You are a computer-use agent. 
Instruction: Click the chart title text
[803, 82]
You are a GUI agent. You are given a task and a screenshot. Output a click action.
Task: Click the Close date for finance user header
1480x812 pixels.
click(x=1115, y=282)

» **Your goal**: Retype all of the rows above line for line, with no changes.

» **The result**:
You are a computer-use agent. 
Instruction: Click the chart title text
[803, 82]
You are a GUI agent. You are given a task and a screenshot. Output a click action.
Task: Click the Close date for finance user header
1480x812 pixels.
click(x=1115, y=282)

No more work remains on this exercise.